NABU-Projekt „Natur nah dran“ geht in die zweite Runde

NABU-Projekt „Natur nah dran“ geht in die zweite Runde

Seit 2016 läuft das NABU-Projekt „Natur nah dran“. Damit soll in Kommunen mehr Raum für blühende Biotope geschaffen werden. Unterstützt wird der NABU dabei vom Land Baden-Württemberg. Bis jetzt haben bereits 61 Kommunen im Rahmen des Projekts mehr als 200 000 Quadratmeter naturnah umgestaltet. Mit Hilfe von Landesmitteln kann das Projekt nun in die zweite Runde gehen. Den entsprechenden Förderbescheid hat Minister Franz Untersteller in Wendlingen am Neckar an den NABU-Landesvorsitzenden Johannes Enssle überreicht. Zwischen 2022 und 2027 sollen nun in 75 weiteren Städten und Gemeinden artenreiche Blumenwiesen und Wildstaudenflächen entstehen. Jährlich können 15 Kommunen teilnehmen- Interessierte können sich ab September 2021 dafür bewerben.

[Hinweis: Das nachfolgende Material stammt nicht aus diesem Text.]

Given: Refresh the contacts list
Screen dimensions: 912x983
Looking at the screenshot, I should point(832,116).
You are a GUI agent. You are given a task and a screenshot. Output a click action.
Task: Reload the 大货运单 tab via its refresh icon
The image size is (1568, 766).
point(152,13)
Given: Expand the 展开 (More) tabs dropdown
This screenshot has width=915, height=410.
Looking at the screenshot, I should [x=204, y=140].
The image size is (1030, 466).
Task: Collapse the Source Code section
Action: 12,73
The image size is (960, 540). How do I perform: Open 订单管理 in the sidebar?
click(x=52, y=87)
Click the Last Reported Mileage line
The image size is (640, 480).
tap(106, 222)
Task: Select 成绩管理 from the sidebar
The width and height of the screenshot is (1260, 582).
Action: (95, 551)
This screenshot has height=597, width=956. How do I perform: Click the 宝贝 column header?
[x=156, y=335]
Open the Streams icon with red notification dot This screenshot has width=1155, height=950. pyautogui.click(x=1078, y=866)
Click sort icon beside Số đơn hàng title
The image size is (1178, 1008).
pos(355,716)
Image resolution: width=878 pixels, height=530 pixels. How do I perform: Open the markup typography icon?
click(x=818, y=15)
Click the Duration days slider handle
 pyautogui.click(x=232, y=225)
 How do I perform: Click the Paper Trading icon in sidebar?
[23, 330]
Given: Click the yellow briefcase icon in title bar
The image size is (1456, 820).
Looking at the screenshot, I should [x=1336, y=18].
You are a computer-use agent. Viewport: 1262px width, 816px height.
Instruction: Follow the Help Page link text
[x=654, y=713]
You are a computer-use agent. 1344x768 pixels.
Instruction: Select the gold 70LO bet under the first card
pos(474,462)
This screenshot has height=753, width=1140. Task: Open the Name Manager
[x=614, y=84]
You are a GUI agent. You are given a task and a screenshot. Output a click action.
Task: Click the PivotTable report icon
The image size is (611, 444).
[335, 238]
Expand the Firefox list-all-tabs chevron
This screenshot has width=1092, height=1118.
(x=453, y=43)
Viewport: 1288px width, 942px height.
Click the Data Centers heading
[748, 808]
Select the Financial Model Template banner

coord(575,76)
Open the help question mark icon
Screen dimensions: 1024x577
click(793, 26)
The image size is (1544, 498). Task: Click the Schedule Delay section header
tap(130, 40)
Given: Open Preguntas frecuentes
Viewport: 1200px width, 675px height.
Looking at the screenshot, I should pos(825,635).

Der NABU bietet dazu mehrere Praxis-Schulungen für die Mitarbeiterinnen und Mitarbeiter der kommunalen Bauhöfe und Gärtnereien
an. Die Städte und Gemeinden erhalten außerdem eine Zuwendung in Höhe von 50 Prozent der zuwendungsfähigen Ausgaben (maximal 15.000 Euro) und fachliche Unterstützung bei der Planung.